_Assignment_:
Everything from the line with "Click Properties in the context menu" to the last line of the listing must be retyped exactly, both ends included, with the pictures dropped.

##########

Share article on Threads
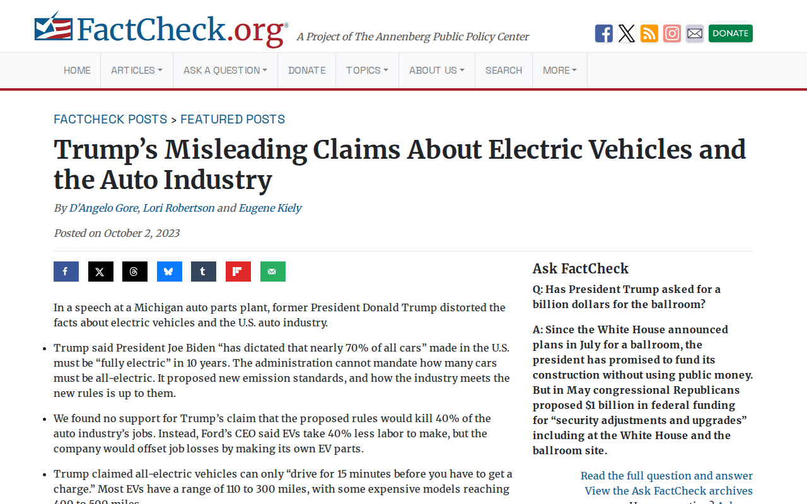This screenshot has width=807, height=504. pos(135,272)
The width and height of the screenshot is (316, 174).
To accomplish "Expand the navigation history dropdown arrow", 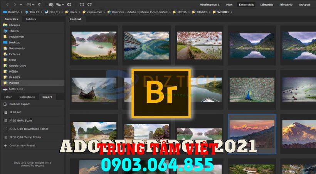I will coord(21,5).
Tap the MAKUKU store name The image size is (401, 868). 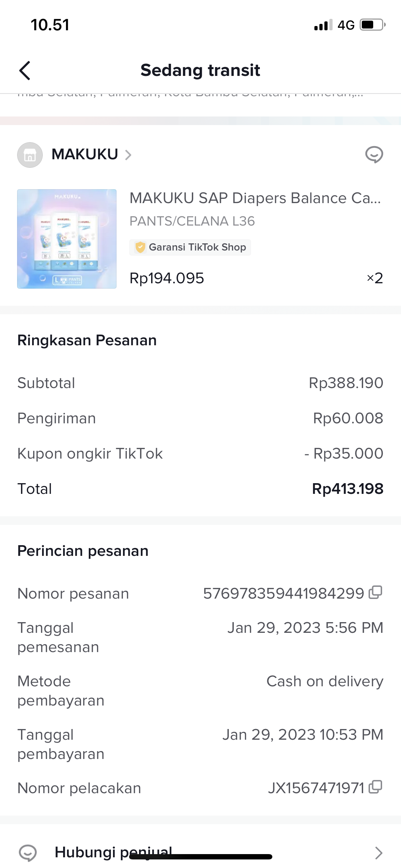(x=85, y=155)
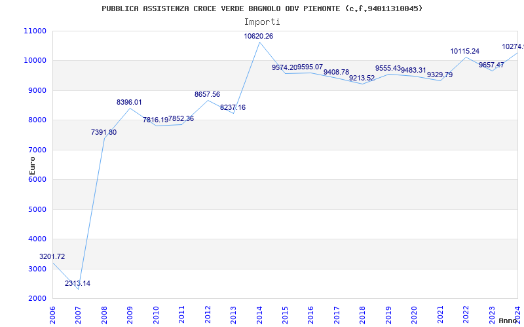
Task: Click the Pubblica Assistenza Croce Verde chart title
Action: click(x=262, y=9)
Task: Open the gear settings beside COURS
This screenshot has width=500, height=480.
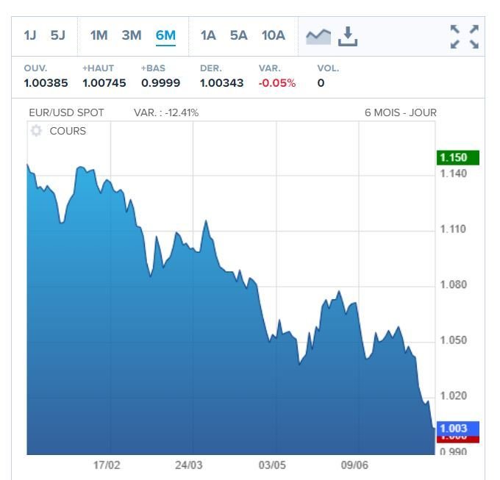Action: click(37, 131)
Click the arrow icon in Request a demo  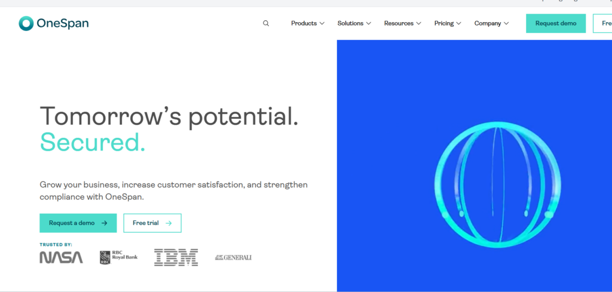click(x=105, y=223)
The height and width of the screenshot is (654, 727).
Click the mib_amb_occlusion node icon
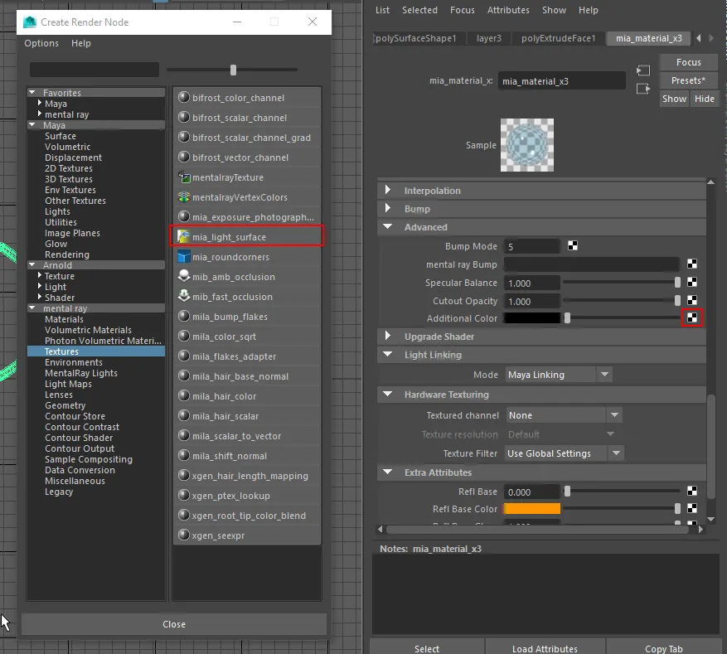point(184,277)
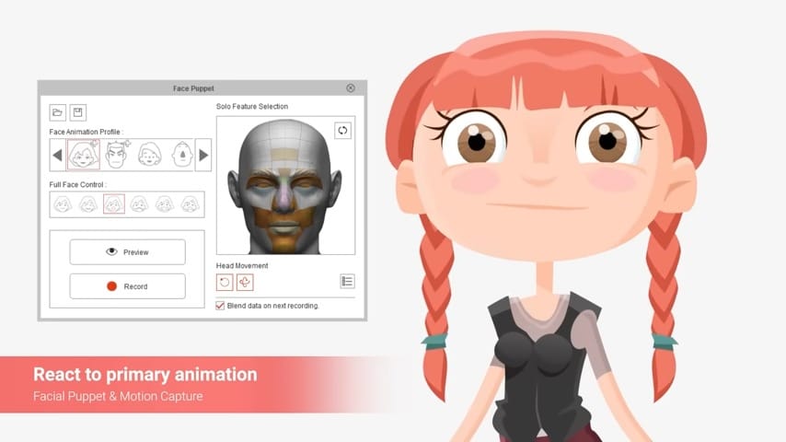Select the first girl face animation profile
This screenshot has width=786, height=442.
[84, 155]
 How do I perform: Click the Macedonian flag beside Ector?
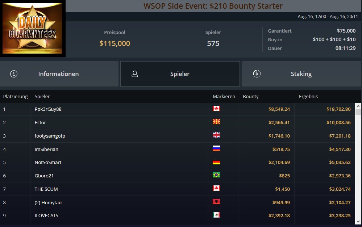coord(216,122)
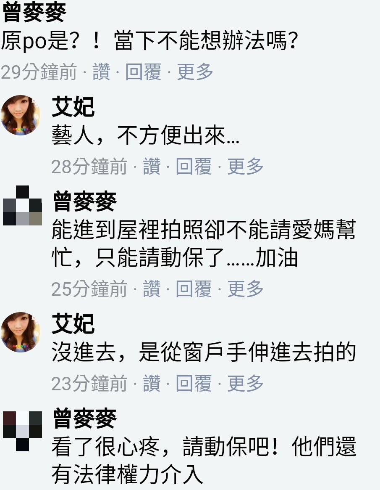This screenshot has height=490, width=380.
Task: Open 曾麥麥 name above 能進到屋裡 comment
Action: (84, 201)
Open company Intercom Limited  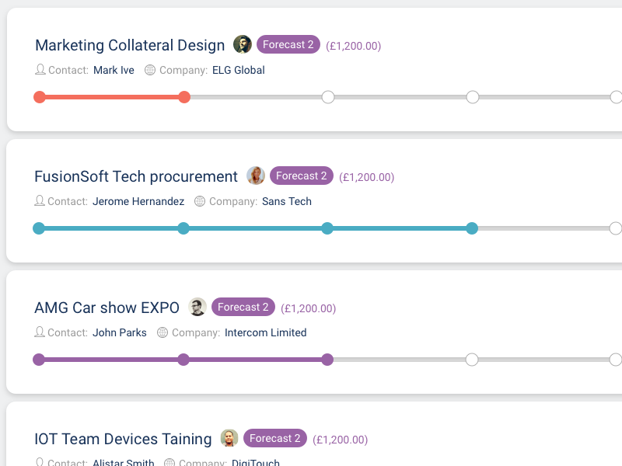coord(265,332)
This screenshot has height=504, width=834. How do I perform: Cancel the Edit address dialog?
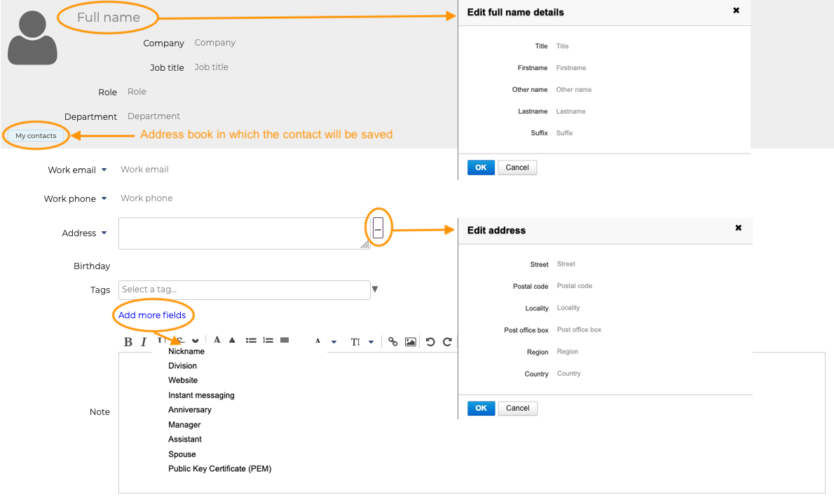coord(517,408)
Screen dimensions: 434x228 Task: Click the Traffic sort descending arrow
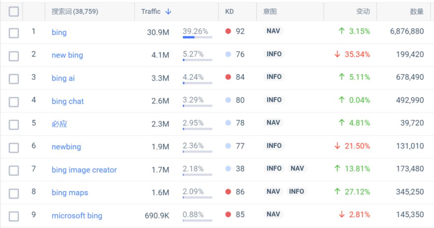coord(168,12)
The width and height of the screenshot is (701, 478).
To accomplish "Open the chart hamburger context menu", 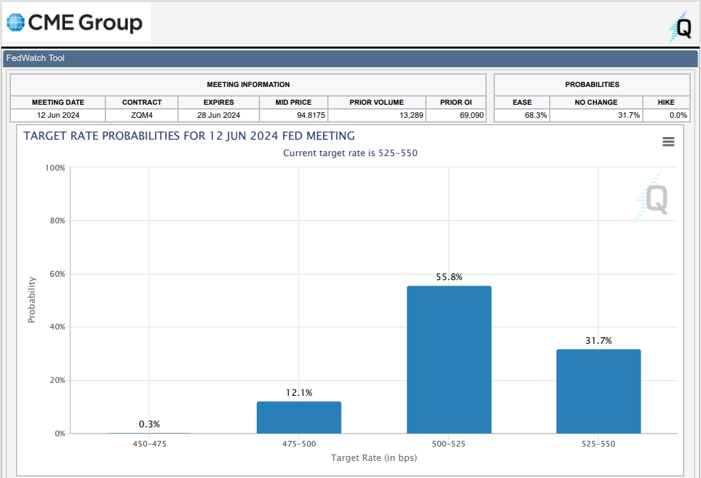I will pos(668,142).
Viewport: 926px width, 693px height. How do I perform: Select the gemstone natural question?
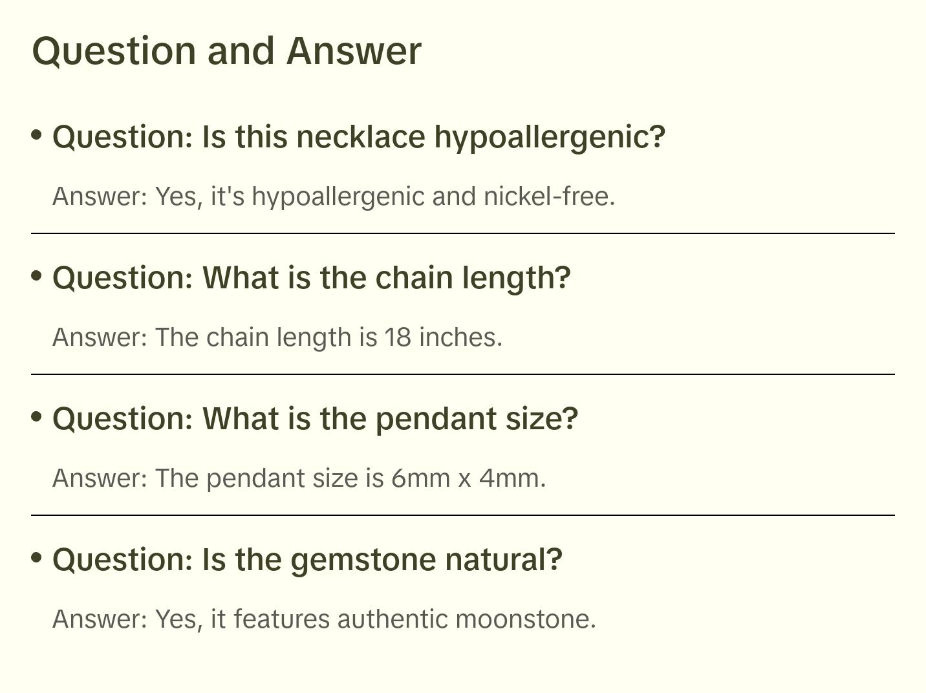[x=307, y=560]
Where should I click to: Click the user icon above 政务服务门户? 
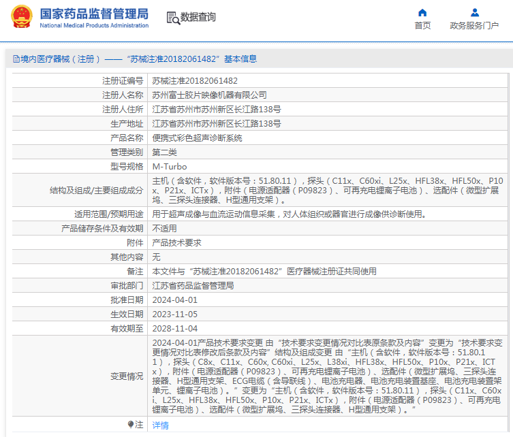click(474, 12)
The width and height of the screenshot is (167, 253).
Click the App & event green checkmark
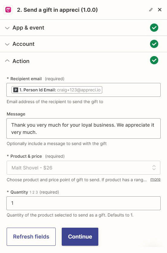click(x=154, y=27)
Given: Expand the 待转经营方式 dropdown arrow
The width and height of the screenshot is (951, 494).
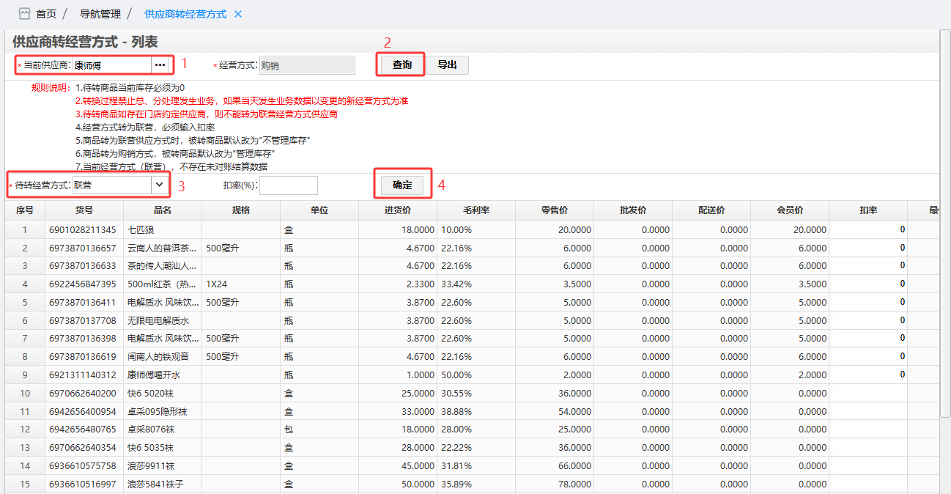Looking at the screenshot, I should pos(159,185).
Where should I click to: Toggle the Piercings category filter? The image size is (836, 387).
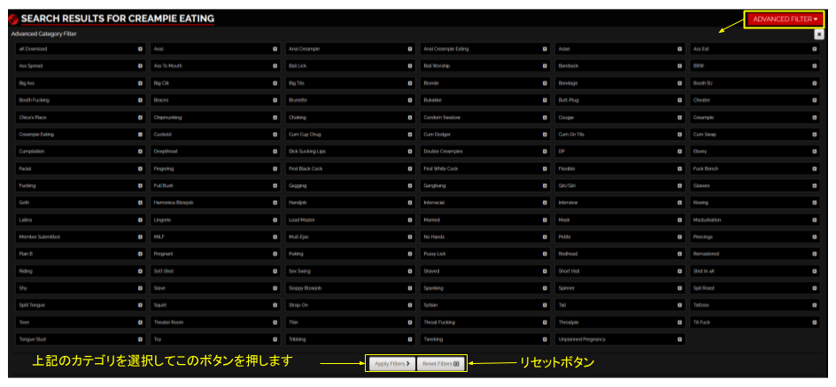click(755, 237)
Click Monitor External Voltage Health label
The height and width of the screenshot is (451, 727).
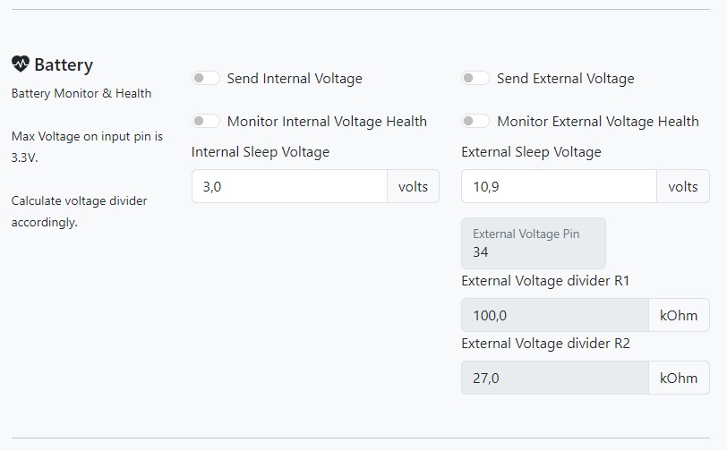coord(598,122)
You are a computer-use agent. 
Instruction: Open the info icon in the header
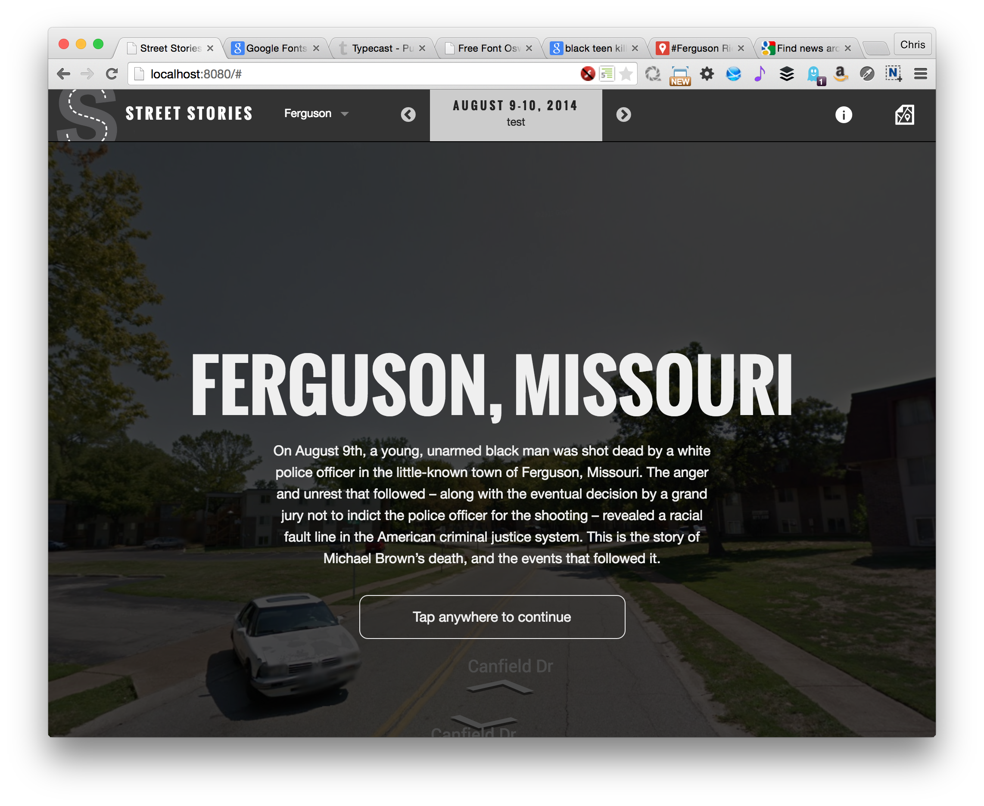(843, 115)
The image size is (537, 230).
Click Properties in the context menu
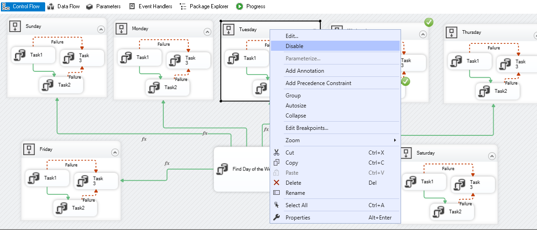[x=297, y=218]
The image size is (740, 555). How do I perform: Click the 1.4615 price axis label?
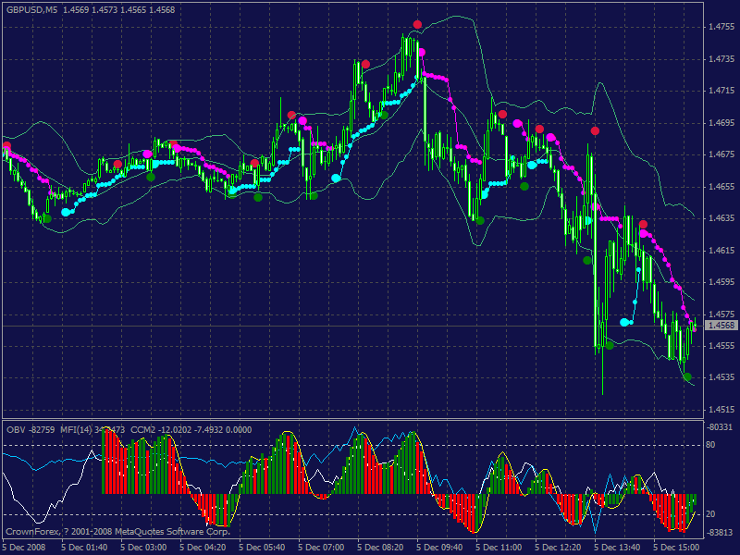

##########

_Response to this exercise_:
Click Properties in the context menu
[x=297, y=218]
The image size is (740, 555). How do I perform: Click the 1.4615 price axis label?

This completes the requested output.